Planning on traveling the world this summer might be unrealistic, but what will this summer of 2021 truly look like? As more and more countries around the world get the Covid-19 vaccine, when will we get back to normal? What are the likely limitations we will have during this summer?
In the US, President Biden and his team are currently working to improve vaccine distribution. After putting in contracts for more doses of both vaccines (Pfizer and Moderna) Biden announced, “we’re now on track to have enough supply for 300 million Americans by the end of July”. The vaccine distribution will increase. However, Dr. Fauci reports we need 70 -85% of Americans vaccinated to reach normalcy.
Students/children (under 16) are still being tested for the vaccine, meaning the vaccine has not been approved yet for widespread use on them. Many students at CHS are under 16, along with all of the elementary schools and the middle school.

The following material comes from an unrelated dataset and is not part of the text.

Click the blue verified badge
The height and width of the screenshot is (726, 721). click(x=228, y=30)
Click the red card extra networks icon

Summer plans with other children who are not yet vaccinated will still be a greater risk.
Even with vaccines, masks are still expected for use and won’t be going away this summer. Although you will not experience the symptoms of COVID to the same extent after receiving the vaccine, it is still possible to transmit the virus to others. Until more research is done regarding transmission people still need to protect others in order to decrease the spread overall.

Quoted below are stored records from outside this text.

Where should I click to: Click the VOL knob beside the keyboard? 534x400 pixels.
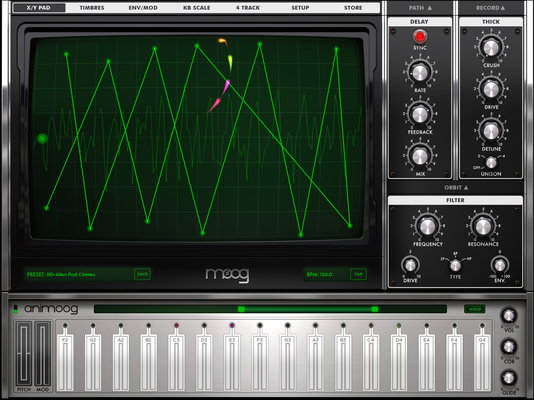(508, 316)
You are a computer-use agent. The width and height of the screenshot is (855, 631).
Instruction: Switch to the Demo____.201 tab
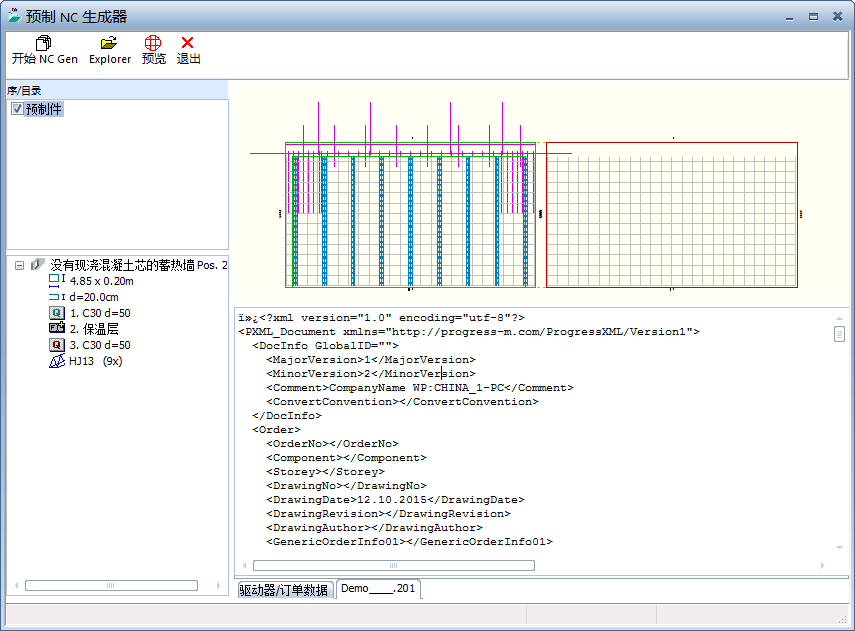point(378,588)
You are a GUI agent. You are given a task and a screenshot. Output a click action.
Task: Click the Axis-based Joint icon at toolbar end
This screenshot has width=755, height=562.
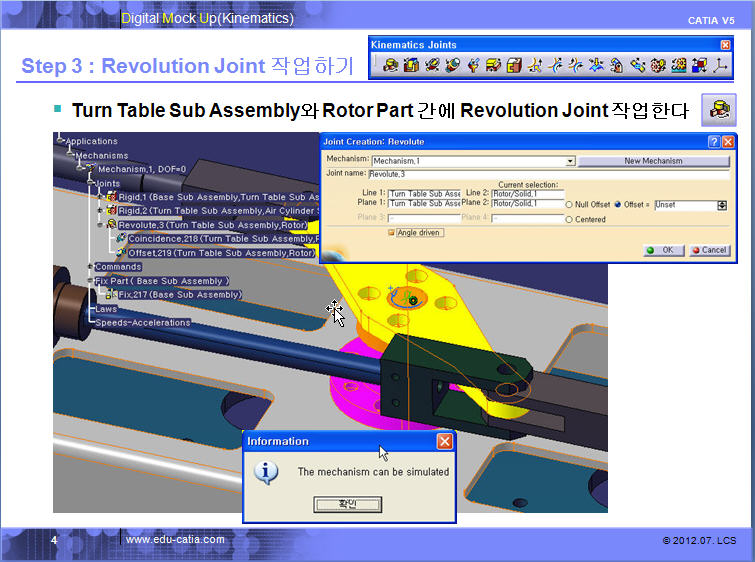coord(720,66)
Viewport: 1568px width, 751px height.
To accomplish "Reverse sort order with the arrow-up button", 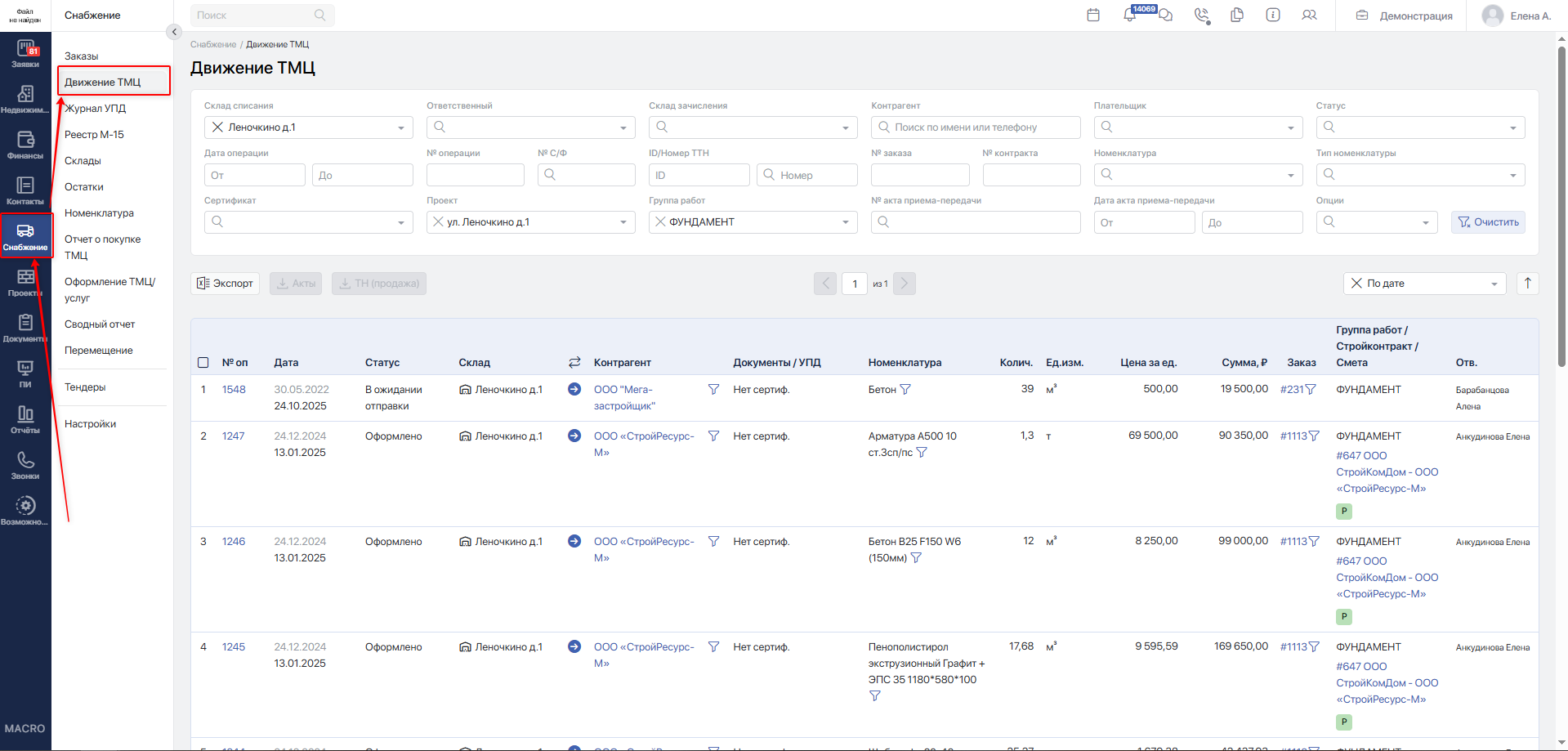I will pyautogui.click(x=1528, y=283).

The cold has made having outdoor activities fairly challenging this winter. We can all look forward to socializing outside, distanced, with friends and family this summer. Being outside has been shown to be a safer option and will be significantly easier in warmer weather. So get outside and enjoy nature!
Travel has been out of the question for many during this pandemic and legally restricted for many countries. Unfortunately, this summer will not be the time to travel from country to country. Many countries will continue to have restrictions including quarantine periods, especially from the US, which continues to be a major hot spot for coronavirus.

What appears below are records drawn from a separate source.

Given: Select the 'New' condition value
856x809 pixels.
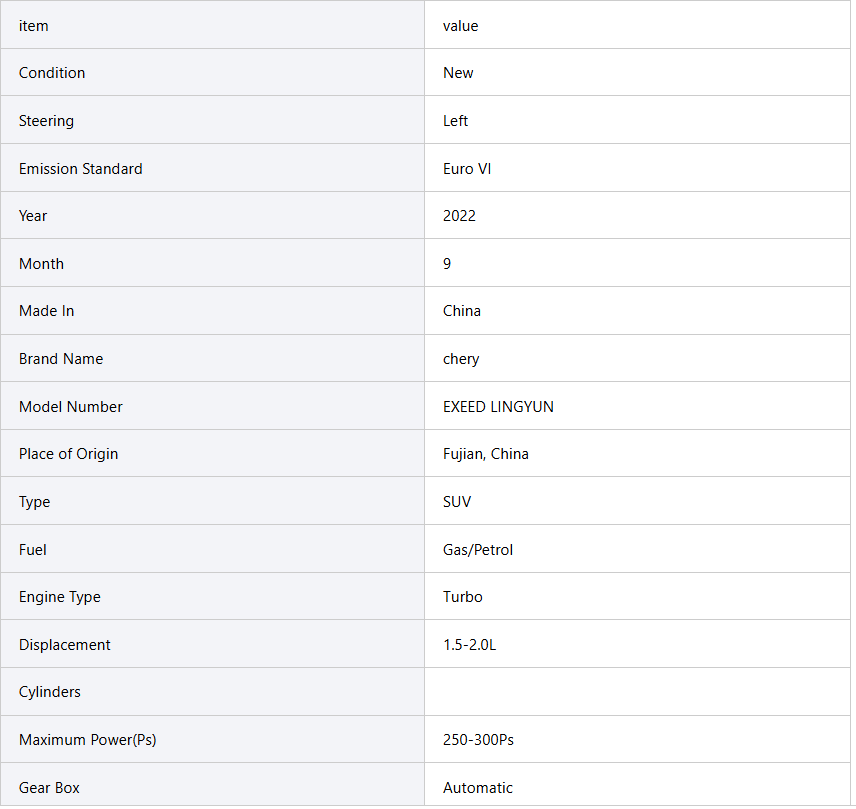Looking at the screenshot, I should 458,73.
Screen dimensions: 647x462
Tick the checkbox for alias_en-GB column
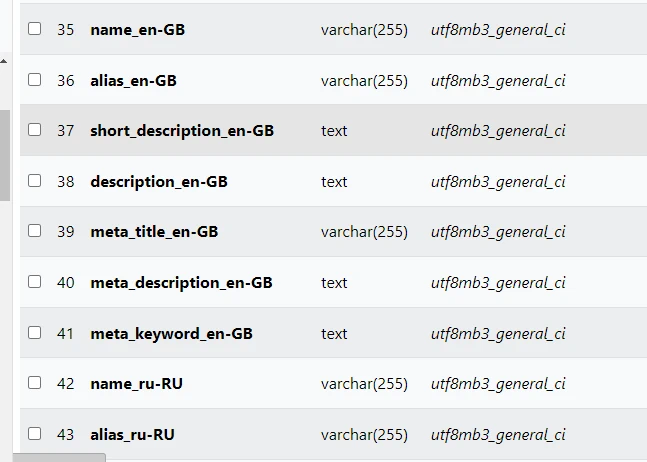point(35,80)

Inside the US regulations continue to be fairly open so traveling between states becomes a decision of what risks will your family take and what precautions can be taken. Some students are taking advantage of the remaining in-person camps, and summer activities. Junior Adelaide Griffey plans on going to a science/healthcare program at Truman State. Where she will be following all covid guidelines while engaging carefully in in-person activities. She is interested in how the camp will discuss Covid which has so greatly affected the medical community.
For other students online opportunities are the better option, Kathryn Davis explained,
“I will be virtually attending Yale Young Global Scholars, a program which I planned on attending last summer but due to Covid I was deferred to this summer”. Taking online summer camps is a great way to stay engaged this summer while mediating any risk.
Although we all wish we could know the future, coronavirus continues to be unpredictable and could continue to get worse depending upon people’s ability to follow regulations, along with the ability to get vaccines. Overall, keep in mind that things can change and plan on having a fun but safe summer.